Jaywalking: Fireside chats

John Walker
Opinion editor

It should come as no surprise to say I love to write. And in loving to write there is the equal love to read as well. Writing is the very best form of communication our species has ever developed.

Along with the spoken language there are probably no better attributes. In the past few years though I have seen an increase in the inability of people to communicate through our traditional means. Whenever conflict arises there is no reason for us to forget these concepts, whether it is on a micro or macro level.

Unfortunately my generation has decided the best way to deal with conflict is to allow a complete breakdown in communication. Whenever someone takes a misstep or speaks their mind they become cut off. I used to think this phenomena was unique to Republicans, but as it turns out that is not the case.

There will always be people we disagree with and certainly there will be those you wish you had never met. At the point we realize this we should take full advantage of the situation and talk to this person.
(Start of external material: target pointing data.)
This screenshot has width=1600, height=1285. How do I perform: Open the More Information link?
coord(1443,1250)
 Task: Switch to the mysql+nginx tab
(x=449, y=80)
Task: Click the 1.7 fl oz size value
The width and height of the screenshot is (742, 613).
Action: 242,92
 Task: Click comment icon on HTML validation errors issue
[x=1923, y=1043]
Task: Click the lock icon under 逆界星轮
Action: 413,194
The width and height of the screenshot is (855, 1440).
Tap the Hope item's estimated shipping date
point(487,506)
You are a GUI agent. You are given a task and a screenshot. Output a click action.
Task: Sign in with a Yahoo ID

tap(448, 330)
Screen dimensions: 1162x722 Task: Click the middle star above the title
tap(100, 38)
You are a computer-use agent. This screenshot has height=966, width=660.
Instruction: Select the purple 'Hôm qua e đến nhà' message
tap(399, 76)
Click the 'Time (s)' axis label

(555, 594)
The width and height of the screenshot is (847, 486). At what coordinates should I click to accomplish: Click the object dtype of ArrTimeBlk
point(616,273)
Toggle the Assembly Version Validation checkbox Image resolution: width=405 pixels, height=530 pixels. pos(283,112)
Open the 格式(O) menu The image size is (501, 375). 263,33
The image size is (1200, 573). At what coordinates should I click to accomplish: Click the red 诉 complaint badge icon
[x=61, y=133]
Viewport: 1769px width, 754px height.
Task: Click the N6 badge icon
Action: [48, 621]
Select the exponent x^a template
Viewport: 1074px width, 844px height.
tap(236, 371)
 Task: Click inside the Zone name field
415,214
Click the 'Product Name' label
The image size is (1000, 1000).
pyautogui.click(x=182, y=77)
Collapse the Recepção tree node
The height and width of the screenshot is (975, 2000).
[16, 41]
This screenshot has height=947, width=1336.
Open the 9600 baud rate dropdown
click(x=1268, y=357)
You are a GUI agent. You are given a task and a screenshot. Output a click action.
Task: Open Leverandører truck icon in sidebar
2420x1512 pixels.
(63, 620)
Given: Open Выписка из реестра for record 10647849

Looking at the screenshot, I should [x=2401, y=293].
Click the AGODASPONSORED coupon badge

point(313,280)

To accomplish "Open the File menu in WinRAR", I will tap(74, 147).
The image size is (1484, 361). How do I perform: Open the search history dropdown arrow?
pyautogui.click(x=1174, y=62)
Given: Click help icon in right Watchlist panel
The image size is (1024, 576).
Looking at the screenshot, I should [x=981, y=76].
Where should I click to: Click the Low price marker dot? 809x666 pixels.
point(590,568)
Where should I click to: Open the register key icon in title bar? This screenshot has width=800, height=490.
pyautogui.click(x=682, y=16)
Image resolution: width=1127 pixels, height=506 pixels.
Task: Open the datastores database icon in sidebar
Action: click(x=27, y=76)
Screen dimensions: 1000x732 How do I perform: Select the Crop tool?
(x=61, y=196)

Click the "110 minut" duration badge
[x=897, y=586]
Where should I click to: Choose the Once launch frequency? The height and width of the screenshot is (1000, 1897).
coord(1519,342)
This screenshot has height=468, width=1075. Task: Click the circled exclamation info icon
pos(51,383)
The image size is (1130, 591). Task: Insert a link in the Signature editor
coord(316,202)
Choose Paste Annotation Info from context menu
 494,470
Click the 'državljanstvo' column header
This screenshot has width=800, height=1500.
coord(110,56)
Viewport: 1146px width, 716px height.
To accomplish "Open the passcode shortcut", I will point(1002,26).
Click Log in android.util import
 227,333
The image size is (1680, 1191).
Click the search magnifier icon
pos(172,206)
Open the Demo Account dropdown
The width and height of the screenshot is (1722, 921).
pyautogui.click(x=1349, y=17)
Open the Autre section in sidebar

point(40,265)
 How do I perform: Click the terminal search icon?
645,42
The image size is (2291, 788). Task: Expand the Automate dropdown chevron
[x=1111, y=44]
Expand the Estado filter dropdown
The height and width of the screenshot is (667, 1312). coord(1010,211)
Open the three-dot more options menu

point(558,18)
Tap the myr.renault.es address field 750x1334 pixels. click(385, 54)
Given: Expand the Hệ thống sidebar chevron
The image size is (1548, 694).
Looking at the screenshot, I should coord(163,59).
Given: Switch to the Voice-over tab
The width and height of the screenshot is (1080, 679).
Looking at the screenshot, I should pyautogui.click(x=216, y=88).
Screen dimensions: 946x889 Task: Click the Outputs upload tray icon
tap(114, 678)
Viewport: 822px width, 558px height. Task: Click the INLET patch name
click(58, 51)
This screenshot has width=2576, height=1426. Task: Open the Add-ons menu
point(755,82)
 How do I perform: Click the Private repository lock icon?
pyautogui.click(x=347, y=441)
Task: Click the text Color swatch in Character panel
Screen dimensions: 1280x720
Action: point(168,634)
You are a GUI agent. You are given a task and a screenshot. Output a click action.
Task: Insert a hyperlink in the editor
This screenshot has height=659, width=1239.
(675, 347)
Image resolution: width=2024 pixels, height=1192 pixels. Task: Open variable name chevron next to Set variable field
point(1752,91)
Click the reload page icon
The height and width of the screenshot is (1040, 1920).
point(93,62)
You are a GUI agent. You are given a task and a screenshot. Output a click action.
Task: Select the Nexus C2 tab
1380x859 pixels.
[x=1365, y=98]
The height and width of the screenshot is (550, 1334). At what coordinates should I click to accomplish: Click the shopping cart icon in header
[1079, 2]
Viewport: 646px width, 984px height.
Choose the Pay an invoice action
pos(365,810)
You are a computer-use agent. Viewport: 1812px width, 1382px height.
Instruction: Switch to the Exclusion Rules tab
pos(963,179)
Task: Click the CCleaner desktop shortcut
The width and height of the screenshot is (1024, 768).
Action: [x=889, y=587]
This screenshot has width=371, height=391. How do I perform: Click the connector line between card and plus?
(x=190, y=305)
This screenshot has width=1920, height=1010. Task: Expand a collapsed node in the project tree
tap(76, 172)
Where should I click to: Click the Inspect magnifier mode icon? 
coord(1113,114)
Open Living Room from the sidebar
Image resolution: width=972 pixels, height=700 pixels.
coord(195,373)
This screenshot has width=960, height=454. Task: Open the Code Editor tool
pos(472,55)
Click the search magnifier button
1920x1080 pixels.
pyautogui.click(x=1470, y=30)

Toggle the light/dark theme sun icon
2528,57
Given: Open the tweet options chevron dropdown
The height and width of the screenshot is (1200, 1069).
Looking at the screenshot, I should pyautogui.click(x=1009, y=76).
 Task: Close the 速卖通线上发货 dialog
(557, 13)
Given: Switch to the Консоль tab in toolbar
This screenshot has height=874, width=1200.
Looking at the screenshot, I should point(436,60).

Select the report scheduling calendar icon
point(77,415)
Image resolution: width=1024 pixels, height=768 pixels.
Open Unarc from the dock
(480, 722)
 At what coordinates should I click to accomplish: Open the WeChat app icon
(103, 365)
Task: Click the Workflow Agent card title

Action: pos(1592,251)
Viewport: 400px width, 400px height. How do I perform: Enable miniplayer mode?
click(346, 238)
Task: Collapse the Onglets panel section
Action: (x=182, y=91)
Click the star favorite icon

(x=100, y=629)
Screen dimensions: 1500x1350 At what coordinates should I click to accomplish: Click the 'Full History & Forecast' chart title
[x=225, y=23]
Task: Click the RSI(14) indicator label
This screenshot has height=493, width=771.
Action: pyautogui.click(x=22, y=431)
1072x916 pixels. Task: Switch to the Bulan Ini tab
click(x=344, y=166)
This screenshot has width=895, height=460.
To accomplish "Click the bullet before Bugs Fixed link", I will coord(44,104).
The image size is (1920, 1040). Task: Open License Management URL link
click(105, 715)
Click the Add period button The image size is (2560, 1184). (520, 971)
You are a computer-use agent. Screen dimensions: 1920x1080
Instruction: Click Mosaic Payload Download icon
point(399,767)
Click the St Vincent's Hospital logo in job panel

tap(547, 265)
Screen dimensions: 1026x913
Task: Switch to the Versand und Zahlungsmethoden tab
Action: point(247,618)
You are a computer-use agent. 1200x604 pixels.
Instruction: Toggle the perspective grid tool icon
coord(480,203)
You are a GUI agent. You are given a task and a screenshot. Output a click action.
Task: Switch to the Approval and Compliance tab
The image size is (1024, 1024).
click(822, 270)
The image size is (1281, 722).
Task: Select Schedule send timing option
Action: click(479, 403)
The only way to deal with an unbearable personality is to try and understand it. Everyone is the way they are for reasons which will never be understood. The life experiences of those around us are beyond even our most empathetic tendencies. We take the time to understand our closest friends but never our most hated enemies.

This is certainly true in international conflict. How much did the American public understand the Middle East before we started two wars there? Certainly not nearly so much as when we started to regret those wars. Even here on campus I have found a rewarding aspect of college to be so close to so many who disagree.

Many of the contacts I have made over the past five years are with students and faculty who I have nothing in common with. But the respect and courtesy I afford them is returned just as often. There are times when I am on the brink of imploding because of this practice, which is why patience is so important. Above all else we must learn to be patient with one another.

This practice is becoming increasingly harder in a world where every other person has ADHD and technology is our fastest growing medium. This lack of discipline is affecting our ability to walk in any other person’s shoes and listen to their story. If this cannot be mended we will soon reach a point in our social structure that could resemble the Victorian Era. All this does is create a divided structure of what is and is not acceptable within society.

The best way to curb this possibility is to follow the prescribed method from above. After all, this is the first step to making a better world.